Stored data entries:
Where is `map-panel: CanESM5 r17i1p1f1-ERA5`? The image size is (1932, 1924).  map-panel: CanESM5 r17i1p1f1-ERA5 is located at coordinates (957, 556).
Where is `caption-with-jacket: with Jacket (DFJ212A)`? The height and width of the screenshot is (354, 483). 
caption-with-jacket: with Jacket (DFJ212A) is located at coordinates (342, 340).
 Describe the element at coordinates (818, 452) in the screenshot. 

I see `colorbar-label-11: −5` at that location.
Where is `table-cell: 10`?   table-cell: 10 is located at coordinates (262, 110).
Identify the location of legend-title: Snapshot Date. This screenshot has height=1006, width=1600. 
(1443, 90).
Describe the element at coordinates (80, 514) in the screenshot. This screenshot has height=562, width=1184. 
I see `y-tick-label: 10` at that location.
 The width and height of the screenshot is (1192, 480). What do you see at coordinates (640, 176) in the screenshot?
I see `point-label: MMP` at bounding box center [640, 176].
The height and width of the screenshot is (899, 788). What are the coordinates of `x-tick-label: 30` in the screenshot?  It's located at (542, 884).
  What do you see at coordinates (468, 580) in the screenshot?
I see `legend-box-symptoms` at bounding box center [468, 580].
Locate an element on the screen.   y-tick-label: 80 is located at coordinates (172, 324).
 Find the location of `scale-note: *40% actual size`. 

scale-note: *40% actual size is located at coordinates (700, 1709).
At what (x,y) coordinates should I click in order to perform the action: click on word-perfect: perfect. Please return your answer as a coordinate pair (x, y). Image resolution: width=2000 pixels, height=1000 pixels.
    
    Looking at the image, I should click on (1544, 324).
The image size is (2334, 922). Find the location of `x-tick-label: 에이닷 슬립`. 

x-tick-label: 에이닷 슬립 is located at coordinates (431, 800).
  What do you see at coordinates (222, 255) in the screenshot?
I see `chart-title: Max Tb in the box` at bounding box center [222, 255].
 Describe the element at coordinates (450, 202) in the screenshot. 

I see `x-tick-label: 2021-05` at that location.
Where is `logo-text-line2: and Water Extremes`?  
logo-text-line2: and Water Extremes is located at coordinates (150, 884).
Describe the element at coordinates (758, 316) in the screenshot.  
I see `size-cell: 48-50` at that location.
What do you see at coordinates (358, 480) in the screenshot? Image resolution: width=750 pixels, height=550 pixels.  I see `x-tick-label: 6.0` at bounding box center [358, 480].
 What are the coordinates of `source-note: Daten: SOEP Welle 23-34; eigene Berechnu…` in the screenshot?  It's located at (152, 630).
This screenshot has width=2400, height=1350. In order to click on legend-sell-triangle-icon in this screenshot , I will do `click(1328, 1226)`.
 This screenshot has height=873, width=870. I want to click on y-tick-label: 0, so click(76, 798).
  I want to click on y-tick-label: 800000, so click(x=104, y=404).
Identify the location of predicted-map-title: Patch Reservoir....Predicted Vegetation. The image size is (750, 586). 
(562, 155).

The problem: Starting with the line containing "At what (x,y)" and going on through the end of the records, reproduce those lines, substituting "Name" for "Describe" and changing nothing else.

Finished exercise:
At what (x,y) coordinates should I click in order to perform the action: click on word-perfect: perfect. Please return your answer as a coordinate pair (x, y). Image resolution: width=2000 pixels, height=1000 pixels.
    
    Looking at the image, I should click on (1544, 324).
The image size is (2334, 922). Find the location of `x-tick-label: 에이닷 슬립`. 

x-tick-label: 에이닷 슬립 is located at coordinates (431, 800).
  What do you see at coordinates (222, 255) in the screenshot?
I see `chart-title: Max Tb in the box` at bounding box center [222, 255].
 Name the element at coordinates (450, 202) in the screenshot. 

I see `x-tick-label: 2021-05` at that location.
Where is `logo-text-line2: and Water Extremes`?  
logo-text-line2: and Water Extremes is located at coordinates (150, 884).
Name the element at coordinates (758, 316) in the screenshot.  
I see `size-cell: 48-50` at that location.
What do you see at coordinates (358, 480) in the screenshot? Image resolution: width=750 pixels, height=550 pixels.  I see `x-tick-label: 6.0` at bounding box center [358, 480].
 What are the coordinates of `source-note: Daten: SOEP Welle 23-34; eigene Berechnu…` in the screenshot?  It's located at (152, 630).
This screenshot has width=2400, height=1350. In order to click on legend-sell-triangle-icon in this screenshot , I will do `click(1328, 1226)`.
 This screenshot has height=873, width=870. I want to click on y-tick-label: 0, so click(76, 798).
  I want to click on y-tick-label: 800000, so click(x=104, y=404).
Identify the location of predicted-map-title: Patch Reservoir....Predicted Vegetation. The image size is (750, 586). 
(562, 155).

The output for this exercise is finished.